Die Corona-Krise hat die weltweite soziale Ungleichheit weiter verschärft – mit dramatischen Folgen für Millionen von Menschen. Während “die Profitlogik unserer Wirtschaft” in der Pandemie dazu geführt habe, dass das Vermögen von allen Milliardärinnen und Milliardären um “beispiellose fünf Billionen Dollar” stieg, lebten nun mehr als 160 Millionen Menschen zusätzlich in Armut, heißt es in einem am Montag veröffentlichten Oxfam-Bericht. Als Maßnahmen gegen diese massive Unwucht fordert die Hilfs- und Entwicklungsorganisation vor allem, Konzerne und Superreiche stärker in die Verantwortung zu nehmen.
Oxfam beklagt eine “strukturelle wirtschaftliche Gewalt, mit zum Teil tödlichen Konsequenzen”. So hätten im Zuge der Pandemie mindestens 13 Millionen Frauen Arbeit und Einkommen verloren, allein im Jahr 2020 beliefen sich ihre Verluste demnach auf mindestens 800 Milliarden Dollar (rund 700 Milliarden Euro). Mehr als 20 Millionen Mädchen zusätzlich würden “nie wieder eine Schule besuchen” und jeden Tag stürben “mindestens 15.000 Menschen, weil ihnen eine adäquate medizinische Versorgung verwehrt ist”.
Für Menschen, die von Rassismus betroffen sind, sei das Risiko, an Covid-19 zu sterben, dabei “bis zu drei Mal größer als für weiße Menschen”, kritisierte Oxfam. “Und Menschen mit geringem Einkommen haben eine geringere Lebenserwartung als wohlhabende Menschen.”
Zudem seien zwar mittlerweile mehr als drei Milliarden Menschen zweifach gegen das Coronavirus geimpft, doch nur rund neun Prozent der Menschen in Ländern mit niedrigem Einkommen hätten mindestens eine Impfdosis erhalten. “Millionen Menschen, die hätten gerettet werden können, sind wegen der ungerechten Impfstoffverteilung an der Pandemie und ihren Folgen gestorben”, erklärte Oxfam.

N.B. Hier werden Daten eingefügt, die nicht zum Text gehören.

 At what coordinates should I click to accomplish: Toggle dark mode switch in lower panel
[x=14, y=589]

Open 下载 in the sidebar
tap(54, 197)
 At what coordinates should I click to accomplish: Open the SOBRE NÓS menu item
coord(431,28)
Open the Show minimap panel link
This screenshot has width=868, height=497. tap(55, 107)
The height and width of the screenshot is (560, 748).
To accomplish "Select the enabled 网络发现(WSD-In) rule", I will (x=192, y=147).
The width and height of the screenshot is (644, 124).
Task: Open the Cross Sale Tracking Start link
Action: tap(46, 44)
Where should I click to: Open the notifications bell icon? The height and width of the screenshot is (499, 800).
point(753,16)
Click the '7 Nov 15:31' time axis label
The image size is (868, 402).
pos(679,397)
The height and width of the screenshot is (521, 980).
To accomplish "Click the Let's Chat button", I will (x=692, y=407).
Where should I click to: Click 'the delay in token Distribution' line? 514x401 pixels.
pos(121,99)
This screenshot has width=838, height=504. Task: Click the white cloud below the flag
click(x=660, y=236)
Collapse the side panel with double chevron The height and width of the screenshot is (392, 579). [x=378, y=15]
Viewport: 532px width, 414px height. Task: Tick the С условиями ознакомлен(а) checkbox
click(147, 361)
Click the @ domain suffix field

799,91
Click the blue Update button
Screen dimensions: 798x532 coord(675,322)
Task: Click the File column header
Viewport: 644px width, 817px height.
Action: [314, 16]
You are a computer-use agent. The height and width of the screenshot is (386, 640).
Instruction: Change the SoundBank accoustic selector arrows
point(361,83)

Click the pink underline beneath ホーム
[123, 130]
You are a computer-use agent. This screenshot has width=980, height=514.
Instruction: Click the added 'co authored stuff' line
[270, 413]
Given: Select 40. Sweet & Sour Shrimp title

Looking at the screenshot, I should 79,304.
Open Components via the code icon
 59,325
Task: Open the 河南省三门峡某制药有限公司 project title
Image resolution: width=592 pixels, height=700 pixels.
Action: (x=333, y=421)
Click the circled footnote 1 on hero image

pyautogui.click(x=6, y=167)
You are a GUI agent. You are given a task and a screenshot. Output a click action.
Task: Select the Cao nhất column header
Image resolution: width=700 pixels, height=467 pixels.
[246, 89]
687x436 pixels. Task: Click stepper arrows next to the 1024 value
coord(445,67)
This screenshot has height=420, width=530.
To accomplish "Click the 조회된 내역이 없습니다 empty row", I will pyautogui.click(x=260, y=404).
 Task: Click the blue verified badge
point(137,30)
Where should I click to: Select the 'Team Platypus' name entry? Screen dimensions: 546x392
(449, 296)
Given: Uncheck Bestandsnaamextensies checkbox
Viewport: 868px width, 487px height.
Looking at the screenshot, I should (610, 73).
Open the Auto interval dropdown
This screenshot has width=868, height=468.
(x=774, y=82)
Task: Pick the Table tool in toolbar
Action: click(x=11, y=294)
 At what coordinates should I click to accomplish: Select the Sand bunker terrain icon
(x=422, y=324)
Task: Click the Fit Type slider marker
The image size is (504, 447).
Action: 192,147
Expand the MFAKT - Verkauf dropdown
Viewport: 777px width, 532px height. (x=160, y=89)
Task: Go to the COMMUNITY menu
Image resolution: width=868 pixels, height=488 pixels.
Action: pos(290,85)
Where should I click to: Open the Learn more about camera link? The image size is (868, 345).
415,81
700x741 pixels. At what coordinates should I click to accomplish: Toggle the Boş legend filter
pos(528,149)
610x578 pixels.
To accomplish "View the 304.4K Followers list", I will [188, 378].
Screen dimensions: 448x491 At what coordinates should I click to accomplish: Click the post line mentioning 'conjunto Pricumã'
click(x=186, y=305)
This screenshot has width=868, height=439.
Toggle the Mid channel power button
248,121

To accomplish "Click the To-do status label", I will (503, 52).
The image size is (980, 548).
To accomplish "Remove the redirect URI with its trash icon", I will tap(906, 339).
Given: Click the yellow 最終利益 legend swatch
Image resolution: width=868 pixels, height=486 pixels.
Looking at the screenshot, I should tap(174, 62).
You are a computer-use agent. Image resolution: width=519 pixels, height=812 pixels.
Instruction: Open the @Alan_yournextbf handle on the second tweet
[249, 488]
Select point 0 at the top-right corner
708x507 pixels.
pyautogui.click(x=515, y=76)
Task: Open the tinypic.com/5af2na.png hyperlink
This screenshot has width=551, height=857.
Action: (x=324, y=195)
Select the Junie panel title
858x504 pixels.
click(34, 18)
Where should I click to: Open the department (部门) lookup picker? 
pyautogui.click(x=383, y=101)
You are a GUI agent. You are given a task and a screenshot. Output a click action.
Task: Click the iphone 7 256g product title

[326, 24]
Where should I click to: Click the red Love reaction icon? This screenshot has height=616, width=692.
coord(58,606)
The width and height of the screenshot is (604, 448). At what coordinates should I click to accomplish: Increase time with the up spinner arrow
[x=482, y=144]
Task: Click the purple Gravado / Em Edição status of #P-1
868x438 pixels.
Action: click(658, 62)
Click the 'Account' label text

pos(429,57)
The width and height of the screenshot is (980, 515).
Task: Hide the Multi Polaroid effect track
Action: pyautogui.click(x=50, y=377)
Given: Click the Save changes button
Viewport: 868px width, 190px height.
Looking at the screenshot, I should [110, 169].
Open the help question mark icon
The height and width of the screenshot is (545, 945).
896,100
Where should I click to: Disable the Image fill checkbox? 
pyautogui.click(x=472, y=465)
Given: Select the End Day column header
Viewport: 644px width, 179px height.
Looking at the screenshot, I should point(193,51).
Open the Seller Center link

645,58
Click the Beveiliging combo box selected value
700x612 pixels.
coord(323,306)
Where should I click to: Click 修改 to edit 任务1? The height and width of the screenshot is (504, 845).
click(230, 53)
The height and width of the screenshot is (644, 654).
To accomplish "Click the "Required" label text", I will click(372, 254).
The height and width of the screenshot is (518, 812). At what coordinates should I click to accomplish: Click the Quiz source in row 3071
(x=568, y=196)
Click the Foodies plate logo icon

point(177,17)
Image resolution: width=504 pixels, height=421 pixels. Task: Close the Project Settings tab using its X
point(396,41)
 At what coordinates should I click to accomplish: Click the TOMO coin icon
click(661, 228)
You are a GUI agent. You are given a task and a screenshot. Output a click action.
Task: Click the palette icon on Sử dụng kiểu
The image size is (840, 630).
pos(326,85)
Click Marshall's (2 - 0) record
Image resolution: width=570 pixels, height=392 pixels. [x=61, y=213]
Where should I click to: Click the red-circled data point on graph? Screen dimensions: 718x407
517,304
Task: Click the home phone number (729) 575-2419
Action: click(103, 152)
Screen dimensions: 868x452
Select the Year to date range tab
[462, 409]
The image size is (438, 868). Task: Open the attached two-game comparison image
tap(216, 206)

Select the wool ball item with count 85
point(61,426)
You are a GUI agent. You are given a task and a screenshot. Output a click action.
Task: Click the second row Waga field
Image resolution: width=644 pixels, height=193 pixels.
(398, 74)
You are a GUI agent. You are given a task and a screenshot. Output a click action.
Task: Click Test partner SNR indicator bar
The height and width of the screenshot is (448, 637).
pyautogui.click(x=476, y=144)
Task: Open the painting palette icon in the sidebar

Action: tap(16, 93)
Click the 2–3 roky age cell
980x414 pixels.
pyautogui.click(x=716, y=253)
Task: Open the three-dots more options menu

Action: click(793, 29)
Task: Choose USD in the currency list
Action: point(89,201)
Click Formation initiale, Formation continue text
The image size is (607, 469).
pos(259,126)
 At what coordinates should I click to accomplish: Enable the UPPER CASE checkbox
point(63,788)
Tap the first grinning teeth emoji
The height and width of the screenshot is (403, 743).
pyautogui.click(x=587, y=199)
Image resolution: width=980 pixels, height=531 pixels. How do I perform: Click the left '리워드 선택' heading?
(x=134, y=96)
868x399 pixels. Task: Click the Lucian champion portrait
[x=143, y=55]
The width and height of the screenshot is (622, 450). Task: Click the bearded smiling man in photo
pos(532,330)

Die Impfstoffe müssten als öffentliches Gut behandelt werden, auch weil Regierungen die Entwicklung der Vakzine mit viel Steuergeld gefördert hätten, forderte Oxfam. “Mindestens 120 Unternehmen weltweit könnten in die Produktion einsteigen und ausreichend Impfstoffe zu erschwinglichen Preisen herstellen, würde die Technologie global geteilt. Doch das verhindert der internationale Patentschutz.”
Das Aussetzen des Patentschutzes für Corona-Impfstoffe war in der Corona-Pandemie wiederholt gefordert worden. Pharmakonzerne und Länder wie Deutschland, in denen sie angesiedelt sind, argumentieren allerdings, Patente seien nicht das Haupthindernis bei der Erhöhung der Produktion. Zugleich warnten sie, dadurch würden Innovationen ausgebremst.
Neben “globaler Impfgerechtigkeit” fordert Oxfam zudem, Konzerne und Superreiche stärker zu besteuern. Denn in der Pandemie hätten allein die zehn reichsten Männer der Welt ihr Vermögen verdoppelt. Ihre Vermögen seien von 700 Milliarden Dollar auf 1,5 Billionen Dollar angestiegen, was einem Durchschnittszuwachs von 1,3 Milliarden Dollar pro Tag entspricht.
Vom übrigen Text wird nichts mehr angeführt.